I have an image of an oil tanker built in 1888 (http://www.shipsnostalgia.com/gallery/showphoto.php/photo/670273/title/ocean/cat/all), but when was the first ever tanker built?


----------



## A.D.FROST (Sep 1, 2008)

GLUCKAUF1886(Good Luck)


----------



## Stephen J. Card (Nov 5, 2006)

Yes, GLUCKAUF... 1886

The first 'modern' real oil tank ship.


Glückauf was a German ship that represented a major step forward in oil tanker design. "When the Glückauf sailed from the Tyne on 10th July 1886 she was the first ocean going tanker with oil to her skin".[3] The vessel was in use from 1886 to 25 March 1893, when it ran aground at Fire Island in New York.[4]

The 2700-ton tanker was built at the Armstrong Mitchell yard, Walker, Newcastle upon Tyne, Britain, with eight compartments for the cargo. It was the first ship in which oil could be pumped directly into the vessel hull instead of being loaded in barrels or drums.[5] (Other sources give the gross tonnage in the 2300s.)[6]

It was built for Wilhelm Anton Riedemann's shipping firm in Geestemünde and ran mostly as a tramp steamer.[citation needed]

Glückauf was on a charter voyage for the Standard Oil Company when it ran aground across from Sayville, New York at Blue Point Beach on Fire Island along Long Island.[4][7] Differing sources give the date of the wreck as March 23, 24, or 25, in 1892 or 1893;[4] a contemporary New York Times article said that it ran aground "just before dawn" on March 24, 1893.[7] Men from the Blue Point Life-Saving Station rescued the crew. On April 7, it was briefly dislodged and was being pulled out to sea when the hawser broke; the ship ran permanently aground.[4]

The wreck quickly became a tourist attraction, and scavengers ripped up whatever they could and carried it away.[7]

The wreck of the Glückauf now lies 75–100 feet (23–30 m) offshore, from the water surface to 25 feet (7.6 m) of water.[6]


----------



## callpor (Jan 31, 2007)

Gijsha, 
Although the Gluckauf is considered as the original "tanker", she was not the first to carry oil in bulk on ocean voyages. We have to thank Tormod Rafgard in his book "Tankers, Big Oil and Pollution Liability" for the following historical information which indicates that this first occurred some 25 years earlier.

The first full cargo of oil to cross the Atlantic was carried in the 224-ton (350 deadweight tons) brig, Elizabeth Watts.
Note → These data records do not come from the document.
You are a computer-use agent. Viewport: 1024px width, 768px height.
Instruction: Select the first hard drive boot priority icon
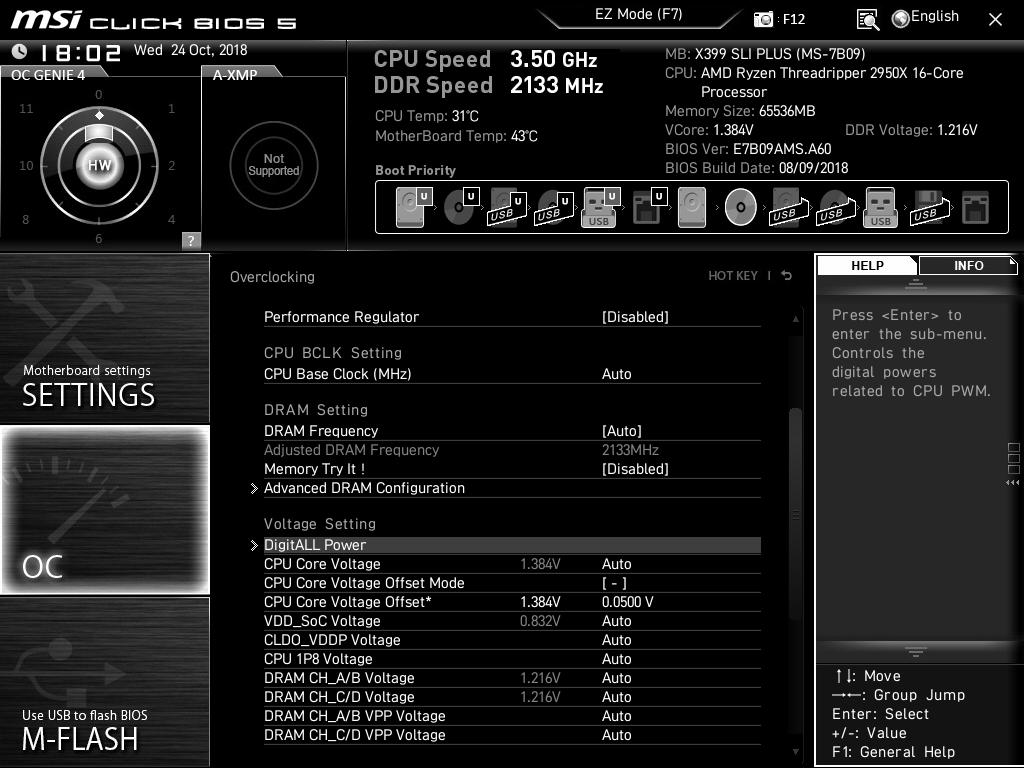click(409, 206)
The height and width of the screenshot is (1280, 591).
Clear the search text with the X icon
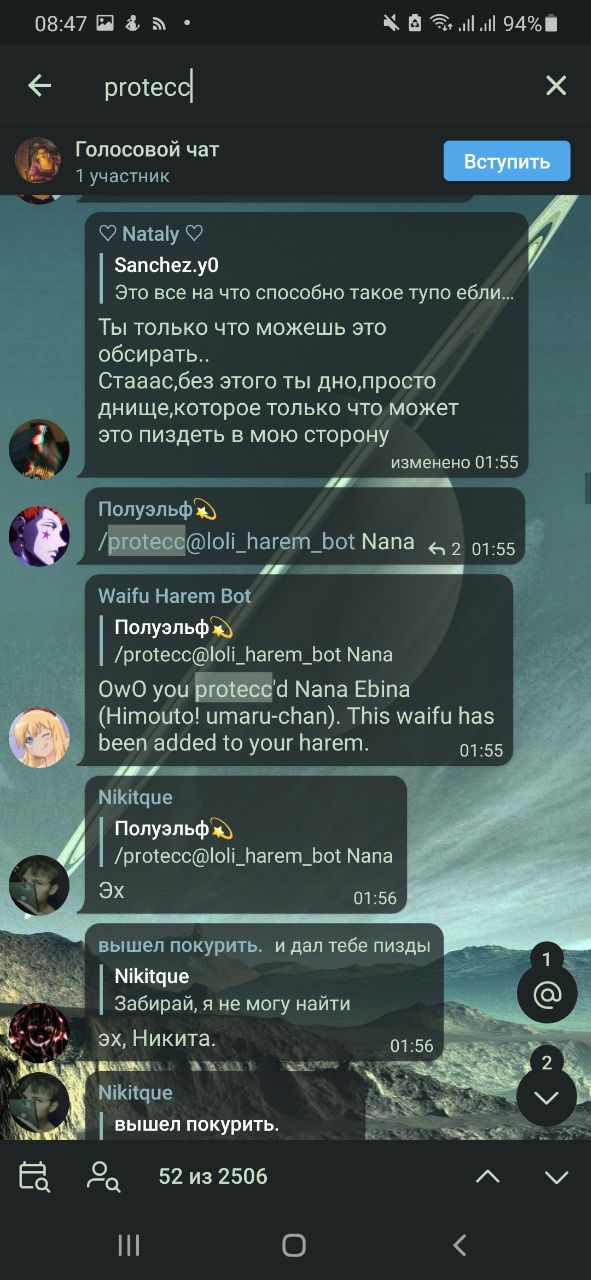pyautogui.click(x=556, y=86)
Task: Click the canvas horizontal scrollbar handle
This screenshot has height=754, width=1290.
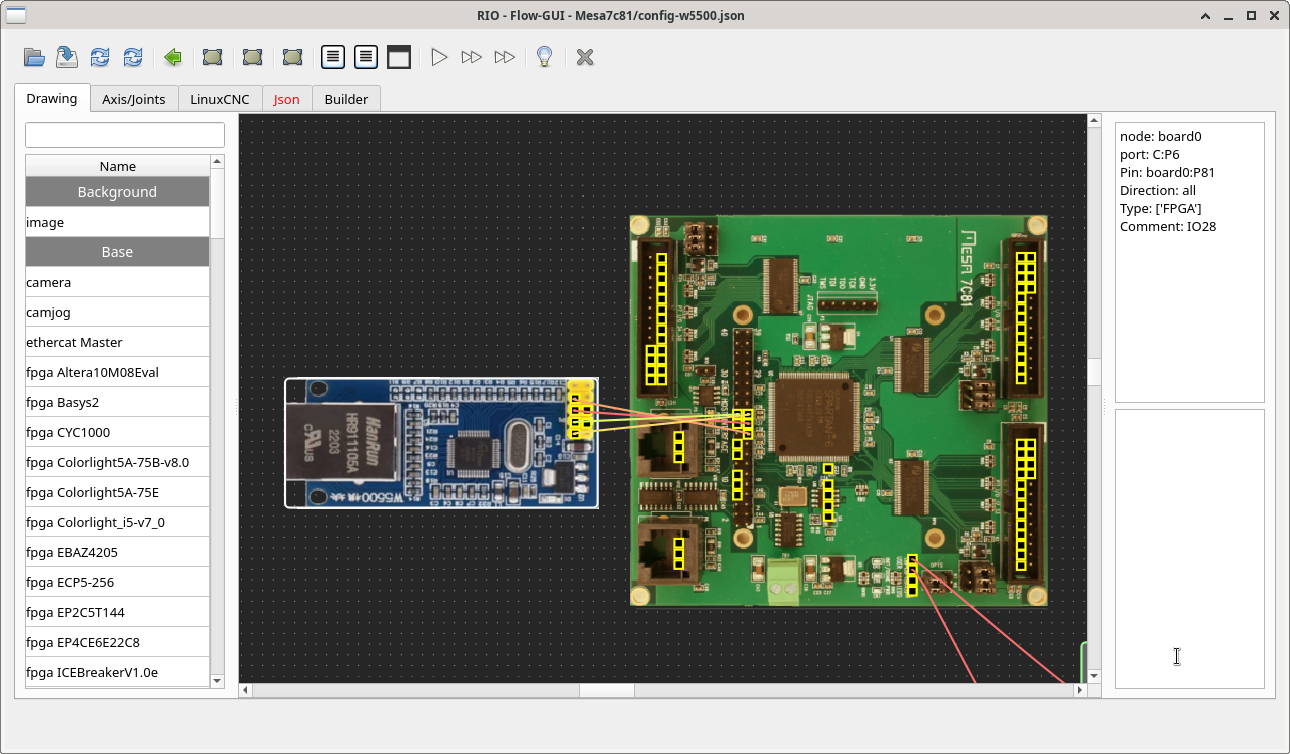Action: [607, 690]
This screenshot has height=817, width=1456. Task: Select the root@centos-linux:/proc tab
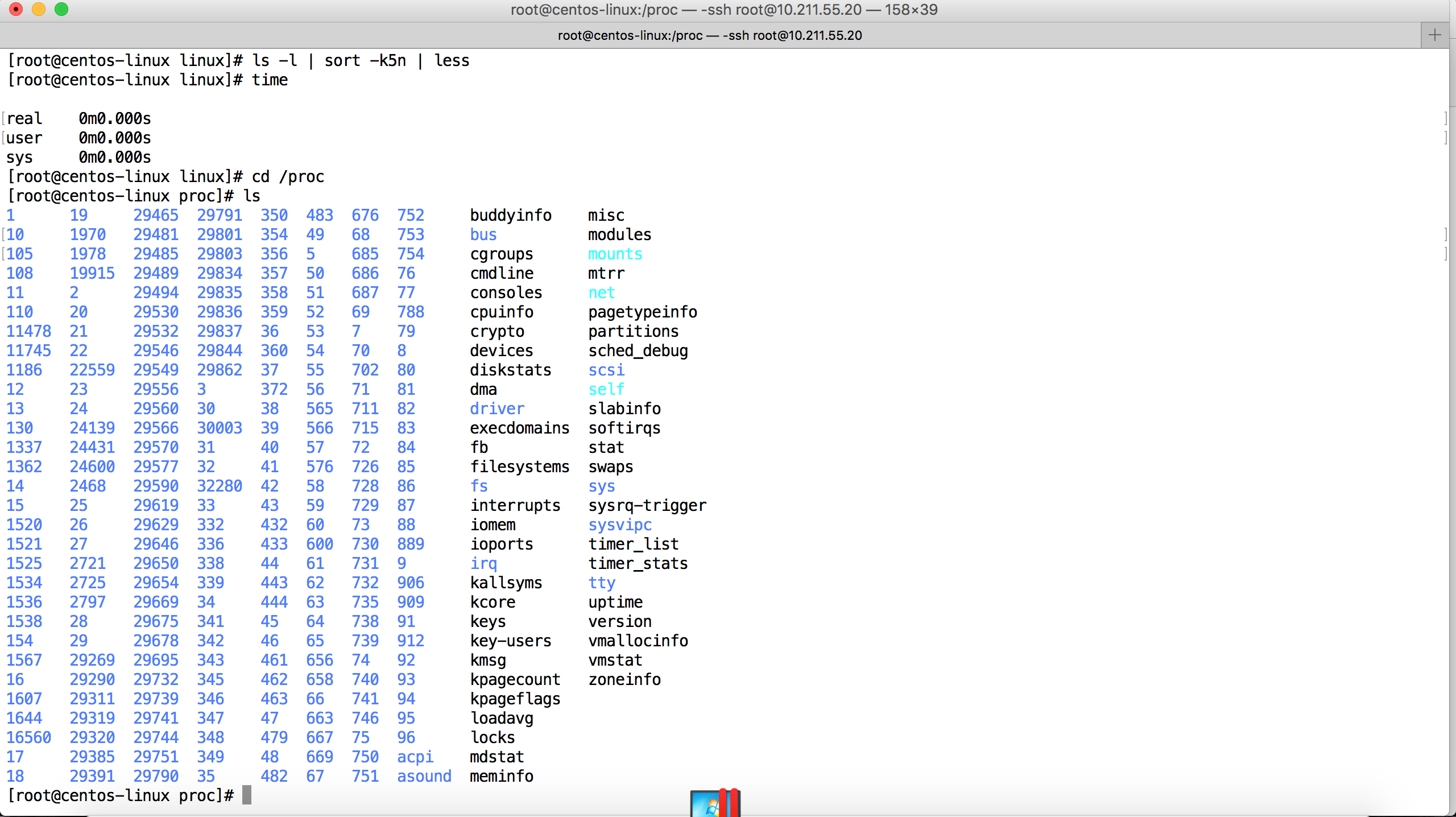click(709, 35)
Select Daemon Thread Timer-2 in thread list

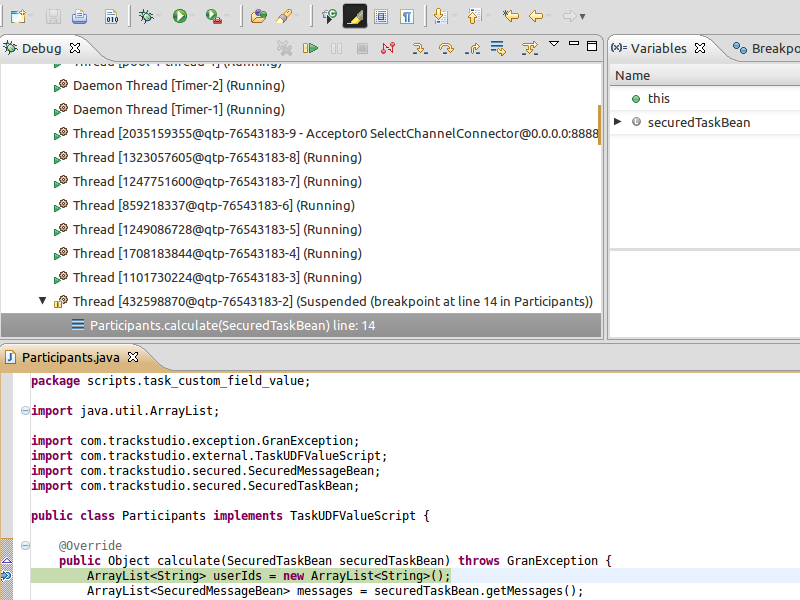[178, 86]
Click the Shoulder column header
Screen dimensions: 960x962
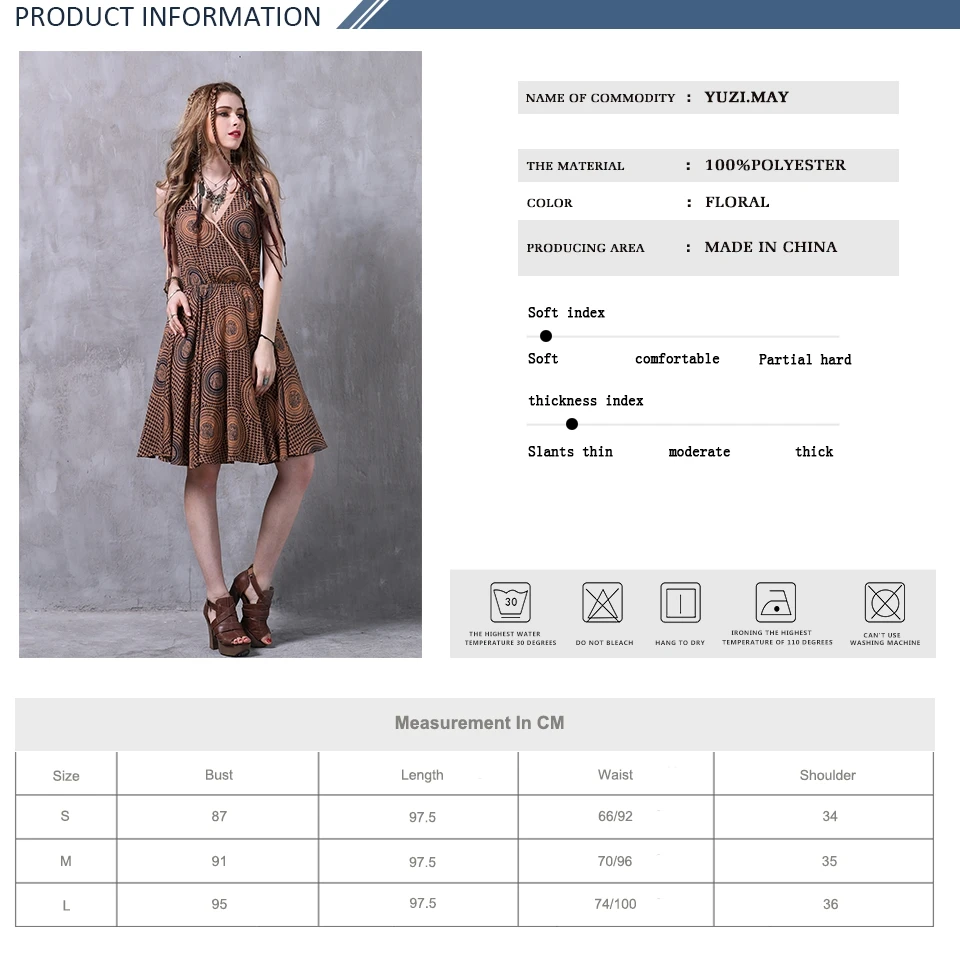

An Englishman, Mr. E.A. Sanders, owned her, and the ship sailed her first voyage from Philadelphia to
London in late 1861. The departure from the American port had difficulties. Crewmembers considered the new cargo with scepticism, and many deserted. The captain, Charles Bryant, had to resort to the local bars in Philadelphia, Pennsylvania, USA, to assemble men “willing” to take the brig to England. Despite the fact that the crew had been made up of several drunks from water -point bars, the passage went well and encouraged an increasing trade. 
Two years later, Mr. Gibson of the Isle of Man took a new initiative. He built an iron hull sailing ship, Ramsey. She could carry oil in bulk and was noted for her hollow masts which, connected with the specially designed iron tanks,
served as expansion trunks. In addition, general cargo was carried on deck.
On the other side of the North Sea, Norwegian ship-owners entered the game. The first primitive tanker might possibly have been the iron schooner, Risobank, built in Inverkeithing, not far from Leith, Scotland, in 1868. The
owner, Emil Salvesen, operated an oil refinery in the little town of Mandal at the Southern tip of Norway. After some trips, however, the iron schooner disappeared with the Captain Edmund Eeg and his full crew in stormy winter weather somewhere off the Norwegian coast. 
The next Norwegian effort was undertaken in cooperation with a group of French merchants in the 1870s. Gustav Conrad Hansen of Tonsberg, together with his captain, Even Tollefsen, had four sailing ships rebuilt for transportation of oil in bulk by lining the wooden hull with cement or felt. They had the sides of the holds double-boarded and sealed. One of the ships grounded in Delaware River in 1879. Another left the US with her first cargo, never to be seen again, but the concept proved reasonably satisfactory.


----------